#### EXERCISE AIM:
Every line that holds the word "computer" needs to be copied from the data below.

□ □ □ □

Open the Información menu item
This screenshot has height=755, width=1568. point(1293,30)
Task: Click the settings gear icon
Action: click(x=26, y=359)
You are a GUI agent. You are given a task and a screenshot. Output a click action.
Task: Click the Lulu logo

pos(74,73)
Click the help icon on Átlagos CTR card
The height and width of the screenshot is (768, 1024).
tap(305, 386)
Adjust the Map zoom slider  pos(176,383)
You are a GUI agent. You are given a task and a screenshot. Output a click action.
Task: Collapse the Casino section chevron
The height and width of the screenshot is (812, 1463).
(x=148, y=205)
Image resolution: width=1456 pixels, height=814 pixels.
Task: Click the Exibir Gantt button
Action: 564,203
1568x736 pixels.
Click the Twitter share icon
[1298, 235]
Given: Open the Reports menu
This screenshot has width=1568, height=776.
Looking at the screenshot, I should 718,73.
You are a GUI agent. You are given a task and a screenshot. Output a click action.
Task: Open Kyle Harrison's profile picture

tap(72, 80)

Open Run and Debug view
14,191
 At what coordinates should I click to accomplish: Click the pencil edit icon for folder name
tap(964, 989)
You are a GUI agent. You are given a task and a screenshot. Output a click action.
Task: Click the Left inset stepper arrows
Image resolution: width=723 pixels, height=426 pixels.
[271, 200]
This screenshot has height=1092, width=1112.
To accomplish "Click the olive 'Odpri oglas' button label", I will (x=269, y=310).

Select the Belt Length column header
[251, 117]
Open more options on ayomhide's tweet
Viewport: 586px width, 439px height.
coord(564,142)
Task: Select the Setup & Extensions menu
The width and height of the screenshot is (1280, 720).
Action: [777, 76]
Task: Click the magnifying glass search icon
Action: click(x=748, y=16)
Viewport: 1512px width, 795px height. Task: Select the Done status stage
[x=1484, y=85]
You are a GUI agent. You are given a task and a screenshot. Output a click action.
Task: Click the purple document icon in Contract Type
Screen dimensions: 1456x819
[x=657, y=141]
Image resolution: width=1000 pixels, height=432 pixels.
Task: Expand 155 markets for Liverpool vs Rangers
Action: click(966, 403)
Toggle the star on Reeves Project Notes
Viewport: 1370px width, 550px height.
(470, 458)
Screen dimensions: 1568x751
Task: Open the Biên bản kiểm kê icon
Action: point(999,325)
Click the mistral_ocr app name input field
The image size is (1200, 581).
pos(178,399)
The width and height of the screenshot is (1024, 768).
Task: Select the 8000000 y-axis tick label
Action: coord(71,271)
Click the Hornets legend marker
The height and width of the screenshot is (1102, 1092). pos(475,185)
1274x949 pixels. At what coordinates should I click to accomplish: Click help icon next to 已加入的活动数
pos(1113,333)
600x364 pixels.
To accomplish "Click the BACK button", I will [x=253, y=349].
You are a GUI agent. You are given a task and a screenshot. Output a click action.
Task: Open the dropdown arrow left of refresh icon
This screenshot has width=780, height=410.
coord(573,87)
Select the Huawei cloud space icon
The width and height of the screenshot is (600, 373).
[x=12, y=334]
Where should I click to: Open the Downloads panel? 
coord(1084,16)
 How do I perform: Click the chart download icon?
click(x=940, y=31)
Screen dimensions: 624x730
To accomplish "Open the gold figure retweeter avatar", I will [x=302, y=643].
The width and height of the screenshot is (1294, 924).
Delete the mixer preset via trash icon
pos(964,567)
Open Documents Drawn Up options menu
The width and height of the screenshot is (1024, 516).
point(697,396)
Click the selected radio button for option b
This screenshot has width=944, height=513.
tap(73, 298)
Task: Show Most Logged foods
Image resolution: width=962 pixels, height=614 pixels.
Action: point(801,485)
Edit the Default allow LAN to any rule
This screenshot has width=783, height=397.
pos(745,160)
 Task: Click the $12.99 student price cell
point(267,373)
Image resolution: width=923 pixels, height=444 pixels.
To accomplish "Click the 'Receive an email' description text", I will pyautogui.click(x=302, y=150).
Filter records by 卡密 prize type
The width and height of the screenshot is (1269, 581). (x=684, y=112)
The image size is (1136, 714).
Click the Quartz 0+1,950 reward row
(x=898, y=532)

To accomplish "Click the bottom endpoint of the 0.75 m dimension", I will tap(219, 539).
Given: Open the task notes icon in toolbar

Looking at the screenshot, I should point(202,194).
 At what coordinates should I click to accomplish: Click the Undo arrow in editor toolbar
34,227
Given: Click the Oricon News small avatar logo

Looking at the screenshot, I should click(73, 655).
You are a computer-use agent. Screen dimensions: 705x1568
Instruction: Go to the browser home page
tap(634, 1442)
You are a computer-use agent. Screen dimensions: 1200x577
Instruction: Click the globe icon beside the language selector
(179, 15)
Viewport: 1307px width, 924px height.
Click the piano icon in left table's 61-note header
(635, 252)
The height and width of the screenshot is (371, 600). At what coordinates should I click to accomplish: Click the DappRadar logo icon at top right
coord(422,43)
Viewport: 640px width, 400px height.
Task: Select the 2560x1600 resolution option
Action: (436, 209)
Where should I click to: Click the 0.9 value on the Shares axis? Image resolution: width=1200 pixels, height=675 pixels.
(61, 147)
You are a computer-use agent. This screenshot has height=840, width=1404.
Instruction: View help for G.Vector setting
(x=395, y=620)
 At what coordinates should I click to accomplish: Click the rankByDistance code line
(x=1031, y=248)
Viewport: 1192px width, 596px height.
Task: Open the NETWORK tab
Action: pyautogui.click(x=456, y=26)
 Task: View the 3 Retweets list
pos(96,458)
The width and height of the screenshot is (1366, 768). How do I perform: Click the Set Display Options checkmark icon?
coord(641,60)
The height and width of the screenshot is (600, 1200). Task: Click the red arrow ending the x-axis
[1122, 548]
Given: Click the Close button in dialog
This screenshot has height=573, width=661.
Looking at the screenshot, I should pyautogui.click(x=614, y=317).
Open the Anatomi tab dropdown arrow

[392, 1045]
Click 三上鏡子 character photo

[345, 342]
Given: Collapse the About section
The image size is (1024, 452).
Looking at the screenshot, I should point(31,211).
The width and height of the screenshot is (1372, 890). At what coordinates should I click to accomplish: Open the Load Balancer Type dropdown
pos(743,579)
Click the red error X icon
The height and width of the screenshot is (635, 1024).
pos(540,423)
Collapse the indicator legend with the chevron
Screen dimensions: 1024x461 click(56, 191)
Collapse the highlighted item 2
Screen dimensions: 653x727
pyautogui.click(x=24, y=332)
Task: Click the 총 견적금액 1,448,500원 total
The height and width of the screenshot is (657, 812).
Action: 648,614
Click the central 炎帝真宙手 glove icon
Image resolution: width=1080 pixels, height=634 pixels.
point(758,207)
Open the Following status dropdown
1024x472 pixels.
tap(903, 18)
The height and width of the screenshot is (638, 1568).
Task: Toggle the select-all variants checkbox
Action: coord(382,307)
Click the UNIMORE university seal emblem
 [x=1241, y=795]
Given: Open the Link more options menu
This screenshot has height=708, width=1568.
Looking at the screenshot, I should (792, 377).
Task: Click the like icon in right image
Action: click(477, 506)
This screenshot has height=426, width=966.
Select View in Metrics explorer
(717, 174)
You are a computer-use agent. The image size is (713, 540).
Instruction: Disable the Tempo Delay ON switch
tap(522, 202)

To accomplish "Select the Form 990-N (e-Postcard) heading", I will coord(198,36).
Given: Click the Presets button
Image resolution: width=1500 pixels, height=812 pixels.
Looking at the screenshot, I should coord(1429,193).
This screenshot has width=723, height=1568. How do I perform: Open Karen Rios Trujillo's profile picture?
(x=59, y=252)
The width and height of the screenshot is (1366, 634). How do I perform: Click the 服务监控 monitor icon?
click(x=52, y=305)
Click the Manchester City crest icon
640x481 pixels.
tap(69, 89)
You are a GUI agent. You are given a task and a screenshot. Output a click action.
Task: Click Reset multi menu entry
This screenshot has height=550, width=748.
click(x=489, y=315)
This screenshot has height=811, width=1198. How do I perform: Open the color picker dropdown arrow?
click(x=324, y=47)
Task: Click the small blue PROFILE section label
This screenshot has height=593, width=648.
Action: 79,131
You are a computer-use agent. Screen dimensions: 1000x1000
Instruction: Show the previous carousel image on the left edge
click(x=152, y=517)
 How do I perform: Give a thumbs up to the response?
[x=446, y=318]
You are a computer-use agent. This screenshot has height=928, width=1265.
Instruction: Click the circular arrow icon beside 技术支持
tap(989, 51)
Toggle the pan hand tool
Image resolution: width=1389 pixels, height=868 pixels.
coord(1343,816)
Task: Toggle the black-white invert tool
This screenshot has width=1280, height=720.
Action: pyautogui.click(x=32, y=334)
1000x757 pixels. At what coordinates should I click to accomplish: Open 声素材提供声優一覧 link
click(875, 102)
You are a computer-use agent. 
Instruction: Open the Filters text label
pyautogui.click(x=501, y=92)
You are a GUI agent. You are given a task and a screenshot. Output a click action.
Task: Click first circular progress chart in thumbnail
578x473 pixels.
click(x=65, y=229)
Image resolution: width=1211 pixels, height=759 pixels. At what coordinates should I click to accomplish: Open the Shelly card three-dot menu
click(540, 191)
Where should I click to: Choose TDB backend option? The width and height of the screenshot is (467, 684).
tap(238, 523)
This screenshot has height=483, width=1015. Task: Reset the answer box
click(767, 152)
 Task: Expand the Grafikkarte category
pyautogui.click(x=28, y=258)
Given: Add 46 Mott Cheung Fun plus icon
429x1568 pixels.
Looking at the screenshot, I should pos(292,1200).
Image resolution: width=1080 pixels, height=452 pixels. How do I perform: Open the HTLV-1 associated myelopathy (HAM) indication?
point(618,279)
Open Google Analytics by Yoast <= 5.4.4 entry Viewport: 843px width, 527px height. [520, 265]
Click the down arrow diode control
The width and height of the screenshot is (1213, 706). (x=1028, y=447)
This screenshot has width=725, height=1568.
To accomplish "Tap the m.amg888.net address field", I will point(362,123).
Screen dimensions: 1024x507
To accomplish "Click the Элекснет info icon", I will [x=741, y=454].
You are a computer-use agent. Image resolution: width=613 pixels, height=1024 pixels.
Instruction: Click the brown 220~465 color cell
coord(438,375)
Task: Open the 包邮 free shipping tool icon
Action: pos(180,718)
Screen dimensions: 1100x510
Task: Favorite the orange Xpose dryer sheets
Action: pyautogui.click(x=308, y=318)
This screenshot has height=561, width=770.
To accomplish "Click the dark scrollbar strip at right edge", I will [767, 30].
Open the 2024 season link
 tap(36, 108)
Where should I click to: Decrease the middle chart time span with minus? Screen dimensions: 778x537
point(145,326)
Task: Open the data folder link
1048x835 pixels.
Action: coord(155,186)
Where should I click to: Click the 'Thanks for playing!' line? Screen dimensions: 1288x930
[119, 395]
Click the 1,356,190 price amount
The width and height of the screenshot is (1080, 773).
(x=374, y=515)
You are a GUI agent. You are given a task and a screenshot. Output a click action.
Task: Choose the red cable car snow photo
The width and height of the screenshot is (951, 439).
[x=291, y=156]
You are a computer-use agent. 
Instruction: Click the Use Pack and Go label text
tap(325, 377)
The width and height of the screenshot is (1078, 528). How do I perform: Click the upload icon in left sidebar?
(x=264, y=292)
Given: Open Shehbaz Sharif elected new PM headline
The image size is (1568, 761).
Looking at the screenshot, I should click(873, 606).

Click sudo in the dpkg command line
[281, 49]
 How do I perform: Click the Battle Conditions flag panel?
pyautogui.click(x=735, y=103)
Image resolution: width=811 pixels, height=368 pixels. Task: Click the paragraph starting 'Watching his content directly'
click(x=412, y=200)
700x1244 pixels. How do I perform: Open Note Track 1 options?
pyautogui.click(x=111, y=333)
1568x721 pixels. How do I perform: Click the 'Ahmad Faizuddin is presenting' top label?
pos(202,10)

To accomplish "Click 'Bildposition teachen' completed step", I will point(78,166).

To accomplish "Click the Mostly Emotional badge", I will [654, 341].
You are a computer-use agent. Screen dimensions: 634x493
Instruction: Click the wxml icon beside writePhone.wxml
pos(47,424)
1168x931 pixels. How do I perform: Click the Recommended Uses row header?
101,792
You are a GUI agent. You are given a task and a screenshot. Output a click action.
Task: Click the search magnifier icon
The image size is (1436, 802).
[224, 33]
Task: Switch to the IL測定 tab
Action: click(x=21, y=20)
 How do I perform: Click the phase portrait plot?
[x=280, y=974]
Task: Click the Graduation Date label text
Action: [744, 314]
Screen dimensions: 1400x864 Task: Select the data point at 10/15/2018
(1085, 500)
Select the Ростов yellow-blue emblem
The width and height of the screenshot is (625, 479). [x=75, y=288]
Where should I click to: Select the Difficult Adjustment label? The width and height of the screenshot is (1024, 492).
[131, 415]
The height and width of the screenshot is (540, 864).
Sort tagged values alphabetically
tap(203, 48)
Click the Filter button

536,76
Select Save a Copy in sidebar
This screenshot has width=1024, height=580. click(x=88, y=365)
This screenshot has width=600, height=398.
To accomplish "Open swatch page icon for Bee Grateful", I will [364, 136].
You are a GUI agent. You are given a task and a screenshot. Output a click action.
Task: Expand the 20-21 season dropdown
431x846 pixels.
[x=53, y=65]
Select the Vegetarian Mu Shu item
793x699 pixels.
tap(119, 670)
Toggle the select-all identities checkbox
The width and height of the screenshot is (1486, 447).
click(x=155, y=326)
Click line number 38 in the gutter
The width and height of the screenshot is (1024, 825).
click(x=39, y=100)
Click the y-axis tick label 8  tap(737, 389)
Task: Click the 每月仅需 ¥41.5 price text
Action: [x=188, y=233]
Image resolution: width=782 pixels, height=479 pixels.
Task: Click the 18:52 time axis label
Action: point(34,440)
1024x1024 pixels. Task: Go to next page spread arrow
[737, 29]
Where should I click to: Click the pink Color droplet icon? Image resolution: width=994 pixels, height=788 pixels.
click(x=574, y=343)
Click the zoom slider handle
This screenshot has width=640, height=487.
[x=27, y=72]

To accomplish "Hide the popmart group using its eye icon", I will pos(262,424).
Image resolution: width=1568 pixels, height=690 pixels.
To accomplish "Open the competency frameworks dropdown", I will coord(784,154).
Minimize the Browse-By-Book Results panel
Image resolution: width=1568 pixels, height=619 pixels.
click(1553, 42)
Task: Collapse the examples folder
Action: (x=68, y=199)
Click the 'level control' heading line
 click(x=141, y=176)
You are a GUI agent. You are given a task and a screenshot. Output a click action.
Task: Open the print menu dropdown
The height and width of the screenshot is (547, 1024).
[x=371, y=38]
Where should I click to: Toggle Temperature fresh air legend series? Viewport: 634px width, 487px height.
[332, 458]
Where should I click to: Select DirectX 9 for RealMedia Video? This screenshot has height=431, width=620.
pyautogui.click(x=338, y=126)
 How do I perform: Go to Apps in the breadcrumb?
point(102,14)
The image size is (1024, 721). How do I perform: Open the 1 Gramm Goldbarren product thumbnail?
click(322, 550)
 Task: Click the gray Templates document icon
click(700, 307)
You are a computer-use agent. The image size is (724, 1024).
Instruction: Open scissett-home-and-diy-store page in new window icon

□ □ □ □

#### FINISHED TASK:
You are a computer-use agent. Screen dimensions: 705x1568
You are a computer-use agent. Screen dimensions: 1200x577
You are a computer-use agent. This screenshot has height=840, width=1404.
You are a computer-use agent. The image size is (713, 540).
You are a computer-use agent. Screen dimensions: 1000x1000
You are a computer-use agent. This screenshot has height=928, width=1265.
You are a computer-use agent. 
You are a computer-use agent. Image resolution: width=613 pixels, height=1024 pixels.
You are a computer-use agent. 
You are a computer-use agent. Screen dimensions: 634x493
You are a computer-use agent. The image size is (724, 1024).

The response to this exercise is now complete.